### STATED TASK
Rewrite the items from the line containing "You are a computer-use" through the end of the items, swapping "dropdown" for "menu" and keeping everything else the same. Leave the pictures out.

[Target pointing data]

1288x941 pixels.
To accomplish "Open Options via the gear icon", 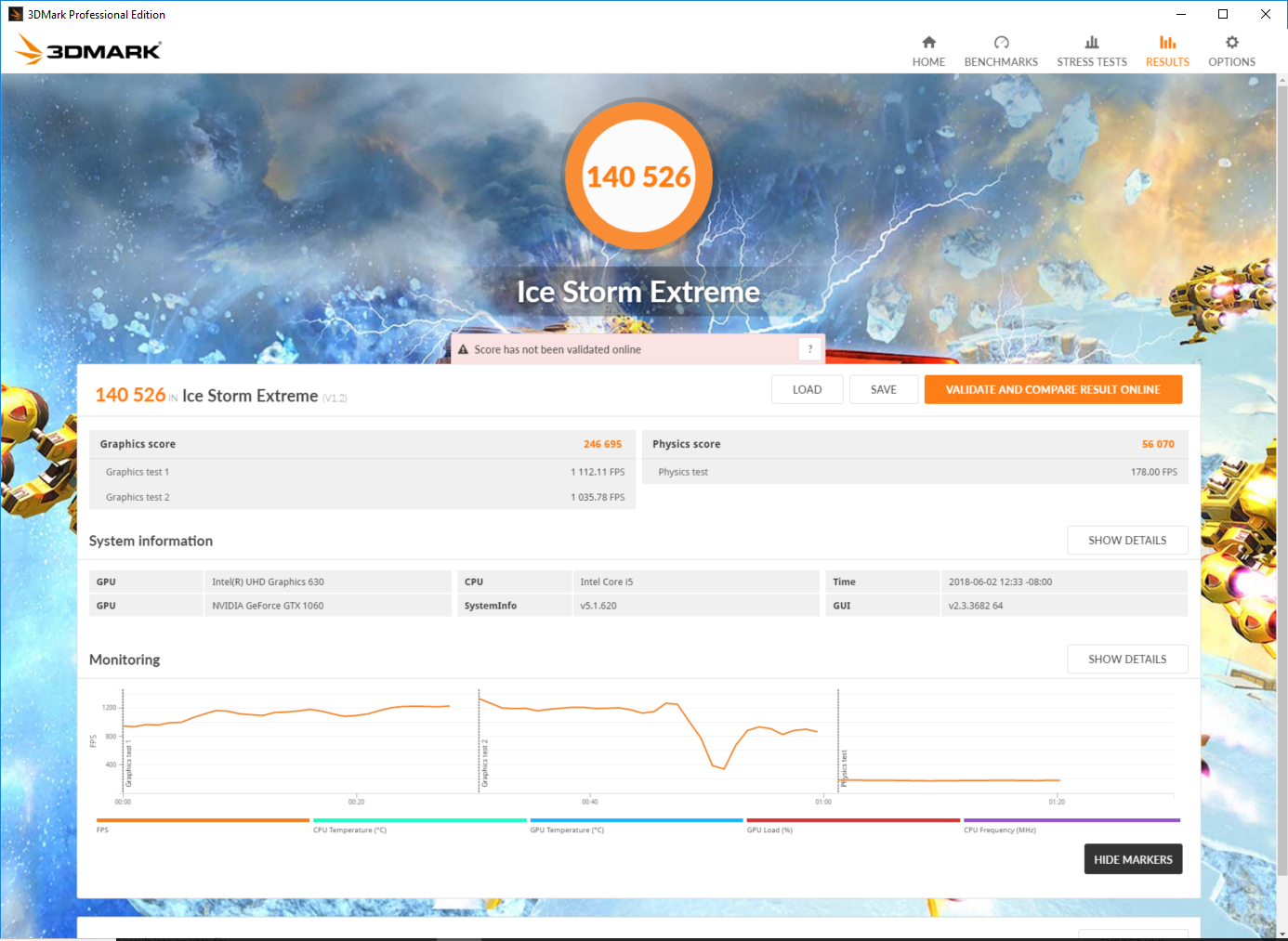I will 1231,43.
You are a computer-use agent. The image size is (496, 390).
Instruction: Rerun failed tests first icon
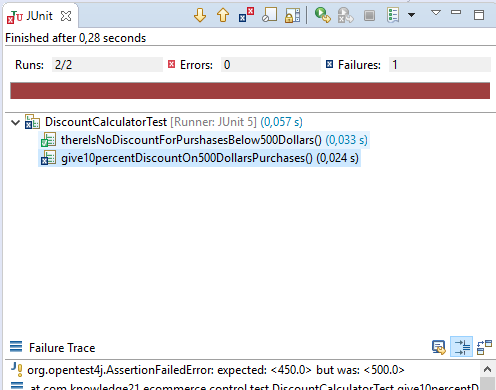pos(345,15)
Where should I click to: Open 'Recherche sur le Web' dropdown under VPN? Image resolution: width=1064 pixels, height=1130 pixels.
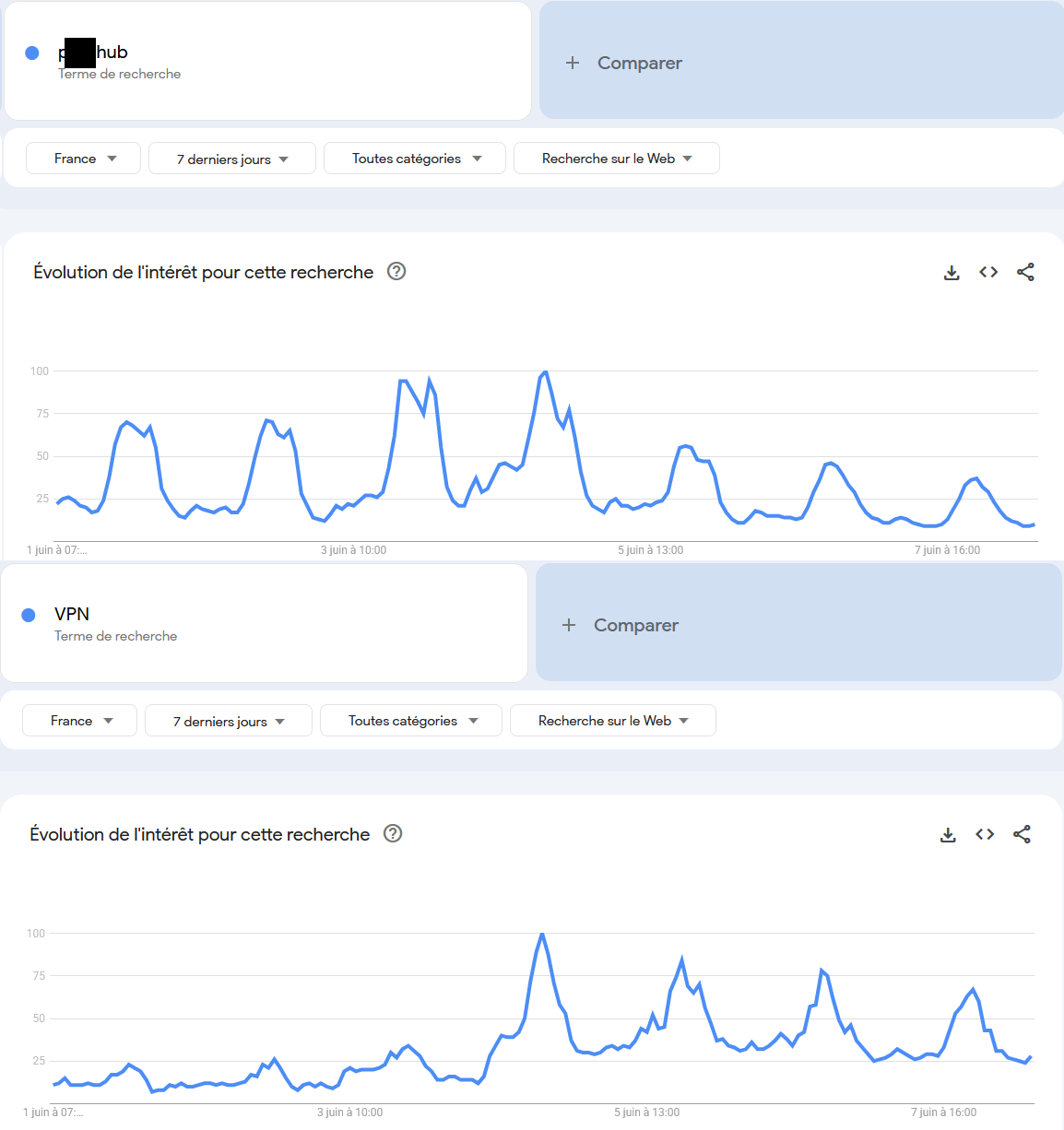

### RESPONSE
You are a computer-use agent. The image size is (496, 390).
Instruction: Rerun failed tests first icon
pos(345,15)
Where should I click to: Open 'Recherche sur le Web' menu under VPN? Image resolution: width=1064 pixels, height=1130 pixels.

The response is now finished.